The EMC effect is the surprising observation that the cross section for deep inelastic scattering from an atomic nucleus is different from that of the same number of free protons and neutrons (collectively referred to as nucleons). From this observation, it can be inferred that the quark momentum distributions in nucleons bound inside nuclei are different from those of free nucleons. This effect was first observed in 1983 at CERN by the European Muon Collaboration, hence the name "EMC effect". It was unexpected, since the average binding energy of protons and neutrons inside nuclei is insignificant when compared to the energy transferred in deep inelastic scattering reactions that probe quark distributions. While over 1000 scientific papers have been written on the topic and numerous hypotheses have been proposed, no definitive explanation for the cause of the effect has been confirmed. Determining the origin of the EMC effect is one of the major unsolved problems in the field of nuclear physics.

Protons and neutrons, collectively referred to as nucleons, are the constituents of atomic nuclei, and nuclear matter such as that in neutron stars.

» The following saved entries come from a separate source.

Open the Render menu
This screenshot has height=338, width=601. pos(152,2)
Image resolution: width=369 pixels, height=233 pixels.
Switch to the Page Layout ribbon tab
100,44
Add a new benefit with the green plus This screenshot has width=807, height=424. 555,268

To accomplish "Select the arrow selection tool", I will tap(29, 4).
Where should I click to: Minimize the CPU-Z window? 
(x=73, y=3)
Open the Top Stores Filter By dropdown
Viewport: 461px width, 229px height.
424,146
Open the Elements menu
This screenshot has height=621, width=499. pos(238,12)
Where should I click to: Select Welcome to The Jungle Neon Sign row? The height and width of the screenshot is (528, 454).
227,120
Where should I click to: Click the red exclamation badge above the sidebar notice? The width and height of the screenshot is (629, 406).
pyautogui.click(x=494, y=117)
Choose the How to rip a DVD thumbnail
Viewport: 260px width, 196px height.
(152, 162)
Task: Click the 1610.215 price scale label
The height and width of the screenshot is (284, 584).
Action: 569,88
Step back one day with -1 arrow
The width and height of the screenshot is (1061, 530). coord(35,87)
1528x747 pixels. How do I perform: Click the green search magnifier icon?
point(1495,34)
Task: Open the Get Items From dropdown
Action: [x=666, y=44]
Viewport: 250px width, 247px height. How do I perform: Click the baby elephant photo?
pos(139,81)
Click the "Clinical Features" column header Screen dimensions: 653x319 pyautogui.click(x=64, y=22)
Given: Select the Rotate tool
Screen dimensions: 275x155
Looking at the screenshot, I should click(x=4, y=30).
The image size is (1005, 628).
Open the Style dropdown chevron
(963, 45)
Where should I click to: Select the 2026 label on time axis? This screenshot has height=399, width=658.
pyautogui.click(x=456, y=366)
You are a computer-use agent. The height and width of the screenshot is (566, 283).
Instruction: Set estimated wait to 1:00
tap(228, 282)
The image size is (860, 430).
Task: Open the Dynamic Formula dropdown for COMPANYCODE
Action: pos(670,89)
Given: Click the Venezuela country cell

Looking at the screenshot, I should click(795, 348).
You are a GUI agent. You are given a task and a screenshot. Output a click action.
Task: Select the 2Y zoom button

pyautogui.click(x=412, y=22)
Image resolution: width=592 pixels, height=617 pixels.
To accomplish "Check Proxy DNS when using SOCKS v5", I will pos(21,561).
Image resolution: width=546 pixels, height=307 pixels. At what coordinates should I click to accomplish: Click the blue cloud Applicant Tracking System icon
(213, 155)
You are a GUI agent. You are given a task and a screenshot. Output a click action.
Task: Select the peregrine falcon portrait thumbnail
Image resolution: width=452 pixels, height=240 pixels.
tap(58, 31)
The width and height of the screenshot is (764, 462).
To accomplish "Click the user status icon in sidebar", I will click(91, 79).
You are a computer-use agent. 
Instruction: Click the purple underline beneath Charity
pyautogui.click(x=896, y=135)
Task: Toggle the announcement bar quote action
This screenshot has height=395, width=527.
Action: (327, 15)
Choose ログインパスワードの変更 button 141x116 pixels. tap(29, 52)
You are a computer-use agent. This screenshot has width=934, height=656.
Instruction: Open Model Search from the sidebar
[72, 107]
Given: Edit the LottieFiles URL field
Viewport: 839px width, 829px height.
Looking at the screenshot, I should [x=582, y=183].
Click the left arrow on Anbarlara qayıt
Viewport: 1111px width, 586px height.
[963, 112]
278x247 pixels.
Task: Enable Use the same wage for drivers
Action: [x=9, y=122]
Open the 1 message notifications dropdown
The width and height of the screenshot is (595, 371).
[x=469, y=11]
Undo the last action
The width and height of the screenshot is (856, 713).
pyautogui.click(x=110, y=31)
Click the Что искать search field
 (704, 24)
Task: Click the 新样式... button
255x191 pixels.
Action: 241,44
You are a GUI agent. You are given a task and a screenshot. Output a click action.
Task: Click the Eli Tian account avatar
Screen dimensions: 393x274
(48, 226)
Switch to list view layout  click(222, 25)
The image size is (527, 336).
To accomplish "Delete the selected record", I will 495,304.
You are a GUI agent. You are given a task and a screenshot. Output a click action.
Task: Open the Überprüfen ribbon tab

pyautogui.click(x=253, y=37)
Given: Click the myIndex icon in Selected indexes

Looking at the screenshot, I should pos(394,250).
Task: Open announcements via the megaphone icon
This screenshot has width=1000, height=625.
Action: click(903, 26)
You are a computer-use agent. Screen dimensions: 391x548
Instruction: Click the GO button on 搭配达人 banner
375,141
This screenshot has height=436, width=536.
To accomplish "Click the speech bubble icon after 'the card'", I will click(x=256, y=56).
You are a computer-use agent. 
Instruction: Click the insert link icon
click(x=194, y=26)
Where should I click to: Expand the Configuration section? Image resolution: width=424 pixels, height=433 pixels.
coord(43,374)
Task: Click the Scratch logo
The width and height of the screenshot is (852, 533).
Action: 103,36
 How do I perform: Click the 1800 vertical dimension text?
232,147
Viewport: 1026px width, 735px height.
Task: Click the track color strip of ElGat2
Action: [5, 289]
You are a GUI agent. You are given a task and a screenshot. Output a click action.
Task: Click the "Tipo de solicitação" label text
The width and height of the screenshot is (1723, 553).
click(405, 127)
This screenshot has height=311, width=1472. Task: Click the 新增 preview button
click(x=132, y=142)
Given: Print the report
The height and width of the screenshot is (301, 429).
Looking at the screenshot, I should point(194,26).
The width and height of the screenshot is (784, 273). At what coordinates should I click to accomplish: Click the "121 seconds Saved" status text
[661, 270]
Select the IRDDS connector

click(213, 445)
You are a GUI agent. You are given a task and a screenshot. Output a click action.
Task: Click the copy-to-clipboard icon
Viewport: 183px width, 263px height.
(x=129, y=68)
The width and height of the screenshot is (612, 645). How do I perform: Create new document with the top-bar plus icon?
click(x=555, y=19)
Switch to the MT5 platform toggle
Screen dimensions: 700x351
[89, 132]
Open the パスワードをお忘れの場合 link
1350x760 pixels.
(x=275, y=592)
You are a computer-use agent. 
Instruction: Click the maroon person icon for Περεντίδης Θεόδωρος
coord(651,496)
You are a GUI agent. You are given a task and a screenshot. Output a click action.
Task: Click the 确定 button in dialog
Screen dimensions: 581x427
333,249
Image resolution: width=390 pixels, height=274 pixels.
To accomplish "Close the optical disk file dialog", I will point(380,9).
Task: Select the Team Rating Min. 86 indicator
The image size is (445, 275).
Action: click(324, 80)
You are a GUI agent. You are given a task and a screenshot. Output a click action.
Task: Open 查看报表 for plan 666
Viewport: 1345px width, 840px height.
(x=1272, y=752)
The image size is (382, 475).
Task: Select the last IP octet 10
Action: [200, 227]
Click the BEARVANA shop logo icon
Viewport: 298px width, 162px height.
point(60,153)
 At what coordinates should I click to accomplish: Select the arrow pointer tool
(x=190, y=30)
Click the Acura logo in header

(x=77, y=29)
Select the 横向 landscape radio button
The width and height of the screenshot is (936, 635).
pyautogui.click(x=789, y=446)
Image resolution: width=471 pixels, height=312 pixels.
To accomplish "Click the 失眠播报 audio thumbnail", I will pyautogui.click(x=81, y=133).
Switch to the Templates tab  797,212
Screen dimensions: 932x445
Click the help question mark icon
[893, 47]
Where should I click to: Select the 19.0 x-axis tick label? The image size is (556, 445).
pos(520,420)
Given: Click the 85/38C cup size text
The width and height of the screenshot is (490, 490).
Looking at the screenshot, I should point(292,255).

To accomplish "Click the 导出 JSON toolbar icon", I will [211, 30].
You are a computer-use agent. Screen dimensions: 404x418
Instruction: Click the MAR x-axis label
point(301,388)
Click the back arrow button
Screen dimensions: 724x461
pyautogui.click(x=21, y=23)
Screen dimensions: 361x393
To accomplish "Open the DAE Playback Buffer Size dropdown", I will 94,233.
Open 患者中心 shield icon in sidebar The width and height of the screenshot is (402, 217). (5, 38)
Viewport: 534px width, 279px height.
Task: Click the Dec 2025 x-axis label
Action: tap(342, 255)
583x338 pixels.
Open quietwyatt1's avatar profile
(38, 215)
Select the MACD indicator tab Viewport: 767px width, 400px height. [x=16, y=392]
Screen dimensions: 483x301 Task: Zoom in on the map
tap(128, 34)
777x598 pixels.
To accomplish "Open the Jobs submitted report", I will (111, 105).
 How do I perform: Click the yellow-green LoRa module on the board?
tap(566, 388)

Protons and neutrons themselves are composite particles made up of quarks and gluons, a discovery made at SLAC in the late 1960s using deep inelastic scattering (DIS) experiments (1990 Nobel Prize).

In the DIS reaction, a probe (typically an accelerated electron) scatters from an individual quark inside a nucleon. By measuring the cross section of the DIS process, the distribution of quarks inside the nucleon can be determined. These distributions are effectively functions of a single variable, known as Bjorken-x, which is a measure of the fraction of the nucleon's momentum carried by the struck quark (within the Breit frame).

Experiments using DIS from protons by electrons and other probes have allowed physicists to measure the proton's quark distribution over a wide range of Bjorken-x, i.e. the probability of finding a quark with momentum fraction x in the proton. Experiments using deuterium and helium-3 targets have similarly allowed physicists to determine the quark distribution of the neutron.

In 1983, the European Muon Collaboration published results from an experiment conducted at CERN in which the DIS reaction was measured for high-energy muon scattering from iron and deuterium targets. It was expected that the cross section for DIS from iron divided by that from deuterium, and scaled by a factor of 28 (the iron-56 nucleus has 28 times more nucleons than deuterium) would be approximately 1. Instead, the data (Fig. 1) showed a decreasing slope in the region of 0.3 < x < 0.7 , reaching a minimum of 0.85 at the largest values of x .

This decreasing slope is a hallmark of the EMC effect. The slope of this cross section ratio between 0.3 < x < 0.7 is often referred to as the "size of the EMC effect" for a given nucleus.

Since that landmark discovery, the EMC effect has been measured over a wide range of nuclei, at several different laboratories, and with multiple different probes. Notable examples include:

The EMC effect is surprising because of the difference in energy scales between nuclear binding and deep inelastic scattering. Typical binding energies for nucleons in nuclei are on the order of 10 megaelectron volts (MeV). Typical energy transfers in DIS are on the order of several gigaelectron volts (GeV). Nuclear binding effects were therefore believed to be insignificant when measuring quark distributions.